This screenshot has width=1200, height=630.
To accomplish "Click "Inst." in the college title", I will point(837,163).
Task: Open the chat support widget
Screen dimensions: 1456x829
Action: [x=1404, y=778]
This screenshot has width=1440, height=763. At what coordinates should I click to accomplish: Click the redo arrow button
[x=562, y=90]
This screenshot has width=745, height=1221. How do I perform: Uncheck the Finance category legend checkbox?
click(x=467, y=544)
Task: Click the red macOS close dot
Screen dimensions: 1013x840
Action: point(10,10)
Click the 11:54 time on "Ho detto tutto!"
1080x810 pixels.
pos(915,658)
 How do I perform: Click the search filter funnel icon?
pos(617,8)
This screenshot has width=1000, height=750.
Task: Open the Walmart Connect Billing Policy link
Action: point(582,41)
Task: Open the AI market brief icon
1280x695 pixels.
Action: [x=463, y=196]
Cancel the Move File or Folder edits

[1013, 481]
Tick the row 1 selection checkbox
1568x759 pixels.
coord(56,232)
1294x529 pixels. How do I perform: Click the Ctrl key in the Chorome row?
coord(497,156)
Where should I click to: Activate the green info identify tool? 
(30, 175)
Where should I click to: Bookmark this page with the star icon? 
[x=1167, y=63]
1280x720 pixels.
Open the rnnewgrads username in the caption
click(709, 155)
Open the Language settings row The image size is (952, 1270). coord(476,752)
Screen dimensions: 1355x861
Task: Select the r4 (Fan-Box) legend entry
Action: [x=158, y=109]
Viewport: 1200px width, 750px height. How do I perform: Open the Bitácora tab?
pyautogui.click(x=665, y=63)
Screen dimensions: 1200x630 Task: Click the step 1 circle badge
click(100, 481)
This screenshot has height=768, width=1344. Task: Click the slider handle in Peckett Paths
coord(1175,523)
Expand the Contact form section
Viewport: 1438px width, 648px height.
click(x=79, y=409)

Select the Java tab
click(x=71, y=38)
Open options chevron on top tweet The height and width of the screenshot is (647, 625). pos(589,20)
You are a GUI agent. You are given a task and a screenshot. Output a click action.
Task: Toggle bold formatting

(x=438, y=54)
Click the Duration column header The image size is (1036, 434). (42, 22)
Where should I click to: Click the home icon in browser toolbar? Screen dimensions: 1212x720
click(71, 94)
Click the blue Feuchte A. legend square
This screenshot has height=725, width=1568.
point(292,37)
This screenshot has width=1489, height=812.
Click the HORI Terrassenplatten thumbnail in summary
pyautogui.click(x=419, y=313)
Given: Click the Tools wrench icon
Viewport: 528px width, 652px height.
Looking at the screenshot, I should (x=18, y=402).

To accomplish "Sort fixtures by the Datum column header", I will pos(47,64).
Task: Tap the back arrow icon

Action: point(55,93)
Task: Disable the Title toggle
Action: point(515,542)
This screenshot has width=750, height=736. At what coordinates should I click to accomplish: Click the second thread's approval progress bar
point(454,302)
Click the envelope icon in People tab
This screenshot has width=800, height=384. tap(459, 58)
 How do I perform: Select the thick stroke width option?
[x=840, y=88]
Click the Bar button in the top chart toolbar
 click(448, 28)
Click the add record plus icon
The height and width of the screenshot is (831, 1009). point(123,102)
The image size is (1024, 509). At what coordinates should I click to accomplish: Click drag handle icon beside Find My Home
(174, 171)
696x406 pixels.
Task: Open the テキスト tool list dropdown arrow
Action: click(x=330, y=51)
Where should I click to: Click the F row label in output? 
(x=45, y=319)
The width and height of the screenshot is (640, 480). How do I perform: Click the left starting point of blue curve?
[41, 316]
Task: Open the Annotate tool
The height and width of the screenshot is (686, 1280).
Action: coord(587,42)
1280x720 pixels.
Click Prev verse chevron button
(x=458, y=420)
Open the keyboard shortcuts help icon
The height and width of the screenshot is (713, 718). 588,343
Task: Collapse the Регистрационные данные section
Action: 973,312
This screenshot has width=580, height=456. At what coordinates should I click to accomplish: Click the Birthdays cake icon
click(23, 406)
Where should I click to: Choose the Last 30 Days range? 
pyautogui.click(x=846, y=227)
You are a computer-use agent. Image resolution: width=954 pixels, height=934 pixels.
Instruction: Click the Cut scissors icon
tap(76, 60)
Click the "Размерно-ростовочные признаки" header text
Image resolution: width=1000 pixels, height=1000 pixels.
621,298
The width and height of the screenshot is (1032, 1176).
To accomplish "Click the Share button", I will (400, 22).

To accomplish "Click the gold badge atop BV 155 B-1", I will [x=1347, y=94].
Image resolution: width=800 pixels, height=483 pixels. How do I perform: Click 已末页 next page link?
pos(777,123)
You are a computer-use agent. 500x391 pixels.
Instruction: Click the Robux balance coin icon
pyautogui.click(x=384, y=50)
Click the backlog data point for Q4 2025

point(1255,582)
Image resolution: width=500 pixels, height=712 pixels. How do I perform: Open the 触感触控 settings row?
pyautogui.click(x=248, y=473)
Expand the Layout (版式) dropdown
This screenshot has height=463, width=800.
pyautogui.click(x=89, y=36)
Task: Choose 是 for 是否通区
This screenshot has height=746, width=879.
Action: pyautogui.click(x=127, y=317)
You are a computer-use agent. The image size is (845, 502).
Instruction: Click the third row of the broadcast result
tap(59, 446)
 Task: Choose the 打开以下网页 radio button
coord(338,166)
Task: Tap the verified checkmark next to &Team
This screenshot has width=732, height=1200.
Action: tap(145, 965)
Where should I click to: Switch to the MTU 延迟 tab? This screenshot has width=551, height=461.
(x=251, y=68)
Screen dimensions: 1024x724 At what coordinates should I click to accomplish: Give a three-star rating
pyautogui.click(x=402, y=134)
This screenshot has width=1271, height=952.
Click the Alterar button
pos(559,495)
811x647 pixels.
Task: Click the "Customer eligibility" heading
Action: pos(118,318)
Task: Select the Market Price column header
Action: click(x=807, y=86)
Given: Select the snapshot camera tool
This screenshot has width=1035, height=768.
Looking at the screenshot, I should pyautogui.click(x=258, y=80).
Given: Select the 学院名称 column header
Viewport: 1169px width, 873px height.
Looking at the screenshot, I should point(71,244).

- _PROMPT_
All of the entries above must be quoted exactly.

- _REPLY TO THE TASK_
This screenshot has width=1200, height=630.
To accomplish "Click "Inst." in the college title", I will point(837,163).
Task: Open the chat support widget
Screen dimensions: 1456x829
Action: [x=1404, y=778]
This screenshot has width=1440, height=763. At what coordinates should I click to accomplish: Click the redo arrow button
[x=562, y=90]
This screenshot has width=745, height=1221. How do I perform: Uncheck the Finance category legend checkbox?
click(x=467, y=544)
Task: Click the red macOS close dot
Screen dimensions: 1013x840
Action: point(10,10)
Click the 11:54 time on "Ho detto tutto!"
1080x810 pixels.
pos(915,658)
 How do I perform: Click the search filter funnel icon?
pos(617,8)
This screenshot has width=1000, height=750.
Task: Open the Walmart Connect Billing Policy link
Action: point(582,41)
Task: Open the AI market brief icon
1280x695 pixels.
Action: [x=463, y=196]
Cancel the Move File or Folder edits

[1013, 481]
Tick the row 1 selection checkbox
1568x759 pixels.
coord(56,232)
1294x529 pixels. How do I perform: Click the Ctrl key in the Chorome row?
coord(497,156)
Where should I click to: Activate the green info identify tool? 
(30, 175)
Where should I click to: Bookmark this page with the star icon? 
[x=1167, y=63]
1280x720 pixels.
Open the rnnewgrads username in the caption
click(709, 155)
Open the Language settings row The image size is (952, 1270). coord(476,752)
Screen dimensions: 1355x861
Task: Select the r4 (Fan-Box) legend entry
Action: [x=158, y=109]
Viewport: 1200px width, 750px height. How do I perform: Open the Bitácora tab?
pyautogui.click(x=665, y=63)
Screen dimensions: 1200x630 Task: Click the step 1 circle badge
click(100, 481)
This screenshot has height=768, width=1344. Task: Click the slider handle in Peckett Paths
coord(1175,523)
Expand the Contact form section
Viewport: 1438px width, 648px height.
click(x=79, y=409)

Select the Java tab
click(x=71, y=38)
Open options chevron on top tweet The height and width of the screenshot is (647, 625). pos(589,20)
You are a GUI agent. You are given a task and a screenshot. Output a click action.
Task: Toggle bold formatting

(x=438, y=54)
Click the Duration column header The image size is (1036, 434). (42, 22)
Where should I click to: Click the home icon in browser toolbar? Screen dimensions: 1212x720
click(71, 94)
Click the blue Feuchte A. legend square
This screenshot has height=725, width=1568.
point(292,37)
This screenshot has width=1489, height=812.
Click the HORI Terrassenplatten thumbnail in summary
pyautogui.click(x=419, y=313)
Given: Click the Tools wrench icon
Viewport: 528px width, 652px height.
Looking at the screenshot, I should (x=18, y=402).

To accomplish "Sort fixtures by the Datum column header", I will pos(47,64).
Task: Tap the back arrow icon

Action: point(55,93)
Task: Disable the Title toggle
Action: point(515,542)
This screenshot has width=750, height=736. At what coordinates should I click to accomplish: Click the second thread's approval progress bar
point(454,302)
Click the envelope icon in People tab
This screenshot has width=800, height=384. tap(459, 58)
 How do I perform: Select the thick stroke width option?
[x=840, y=88]
Click the Bar button in the top chart toolbar
 click(448, 28)
Click the add record plus icon
The height and width of the screenshot is (831, 1009). point(123,102)
The image size is (1024, 509). At what coordinates should I click to accomplish: Click drag handle icon beside Find My Home
(174, 171)
696x406 pixels.
Task: Open the テキスト tool list dropdown arrow
Action: click(x=330, y=51)
Where should I click to: Click the F row label in output? 
(x=45, y=319)
The width and height of the screenshot is (640, 480). How do I perform: Click the left starting point of blue curve?
[41, 316]
Task: Open the Annotate tool
The height and width of the screenshot is (686, 1280).
Action: coord(587,42)
1280x720 pixels.
Click Prev verse chevron button
(x=458, y=420)
Open the keyboard shortcuts help icon
The height and width of the screenshot is (713, 718). 588,343
Task: Collapse the Регистрационные данные section
Action: 973,312
This screenshot has width=580, height=456. At what coordinates should I click to accomplish: Click the Birthdays cake icon
click(23, 406)
Where should I click to: Choose the Last 30 Days range? 
pyautogui.click(x=846, y=227)
You are a computer-use agent. Image resolution: width=954 pixels, height=934 pixels.
Instruction: Click the Cut scissors icon
tap(76, 60)
Click the "Размерно-ростовочные признаки" header text
Image resolution: width=1000 pixels, height=1000 pixels.
621,298
The width and height of the screenshot is (1032, 1176).
To accomplish "Click the Share button", I will (400, 22).

To accomplish "Click the gold badge atop BV 155 B-1", I will [x=1347, y=94].
Image resolution: width=800 pixels, height=483 pixels. How do I perform: Click 已末页 next page link?
pos(777,123)
You are a computer-use agent. 500x391 pixels.
Instruction: Click the Robux balance coin icon
pyautogui.click(x=384, y=50)
Click the backlog data point for Q4 2025

point(1255,582)
Image resolution: width=500 pixels, height=712 pixels. How do I perform: Open the 触感触控 settings row?
pyautogui.click(x=248, y=473)
Expand the Layout (版式) dropdown
This screenshot has height=463, width=800.
pyautogui.click(x=89, y=36)
Task: Choose 是 for 是否通区
This screenshot has height=746, width=879.
Action: pyautogui.click(x=127, y=317)
You are a computer-use agent. The image size is (845, 502).
Instruction: Click the third row of the broadcast result
tap(59, 446)
 Task: Choose the 打开以下网页 radio button
coord(338,166)
Task: Tap the verified checkmark next to &Team
This screenshot has width=732, height=1200.
Action: tap(145, 965)
Where should I click to: Switch to the MTU 延迟 tab? This screenshot has width=551, height=461.
(x=251, y=68)
Screen dimensions: 1024x724 At what coordinates should I click to accomplish: Give a three-star rating
pyautogui.click(x=402, y=134)
This screenshot has width=1271, height=952.
Click the Alterar button
pos(559,495)
811x647 pixels.
Task: Click the "Customer eligibility" heading
Action: pos(118,318)
Task: Select the Market Price column header
Action: click(x=807, y=86)
Given: Select the snapshot camera tool
This screenshot has width=1035, height=768.
Looking at the screenshot, I should pyautogui.click(x=258, y=80).
Given: Select the 学院名称 column header
Viewport: 1169px width, 873px height.
Looking at the screenshot, I should point(71,244).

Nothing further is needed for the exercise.